_Activity_. Could you echo the records below without any changes, from their first line through the line containing "app-header: Умная лампочк", inclusive?

_Data records_.
^^^^^^^^^^^^^^^^
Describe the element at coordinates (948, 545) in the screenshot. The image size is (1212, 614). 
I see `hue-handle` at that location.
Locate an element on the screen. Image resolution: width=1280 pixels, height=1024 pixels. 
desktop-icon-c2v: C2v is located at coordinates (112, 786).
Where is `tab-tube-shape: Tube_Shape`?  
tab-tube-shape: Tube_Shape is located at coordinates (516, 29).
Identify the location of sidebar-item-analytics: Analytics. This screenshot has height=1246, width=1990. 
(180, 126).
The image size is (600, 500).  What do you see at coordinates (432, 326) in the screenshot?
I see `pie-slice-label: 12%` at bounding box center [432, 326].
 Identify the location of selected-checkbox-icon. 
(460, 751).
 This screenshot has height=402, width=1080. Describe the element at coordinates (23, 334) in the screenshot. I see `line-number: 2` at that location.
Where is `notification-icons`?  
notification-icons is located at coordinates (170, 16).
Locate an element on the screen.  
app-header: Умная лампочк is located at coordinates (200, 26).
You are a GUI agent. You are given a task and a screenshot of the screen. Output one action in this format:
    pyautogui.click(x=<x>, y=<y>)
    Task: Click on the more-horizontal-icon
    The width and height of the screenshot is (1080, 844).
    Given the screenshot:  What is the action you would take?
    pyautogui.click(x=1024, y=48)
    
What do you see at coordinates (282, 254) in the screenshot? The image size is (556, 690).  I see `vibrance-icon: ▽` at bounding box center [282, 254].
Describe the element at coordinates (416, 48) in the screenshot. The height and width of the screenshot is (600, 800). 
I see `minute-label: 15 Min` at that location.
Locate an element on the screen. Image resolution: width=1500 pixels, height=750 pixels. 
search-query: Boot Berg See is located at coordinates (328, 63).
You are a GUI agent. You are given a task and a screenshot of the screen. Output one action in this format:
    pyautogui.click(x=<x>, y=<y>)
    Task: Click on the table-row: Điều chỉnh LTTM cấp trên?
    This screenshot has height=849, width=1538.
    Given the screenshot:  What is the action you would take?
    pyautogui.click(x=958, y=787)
^^^^^^^^^^^^^^^^
_Result of the task_.
Describe the element at coordinates (948, 545) in the screenshot. The image size is (1212, 614). 
I see `hue-handle` at that location.
Locate an element on the screen. Image resolution: width=1280 pixels, height=1024 pixels. 
desktop-icon-c2v: C2v is located at coordinates (112, 786).
Where is `tab-tube-shape: Tube_Shape`?  
tab-tube-shape: Tube_Shape is located at coordinates (516, 29).
Identify the location of sidebar-item-analytics: Analytics. This screenshot has height=1246, width=1990. 
(180, 126).
The image size is (600, 500).  What do you see at coordinates (432, 326) in the screenshot?
I see `pie-slice-label: 12%` at bounding box center [432, 326].
 Identify the location of selected-checkbox-icon. 
(460, 751).
 This screenshot has height=402, width=1080. Describe the element at coordinates (23, 334) in the screenshot. I see `line-number: 2` at that location.
Where is `notification-icons`?  
notification-icons is located at coordinates (170, 16).
Locate an element on the screen.  
app-header: Умная лампочк is located at coordinates (200, 26).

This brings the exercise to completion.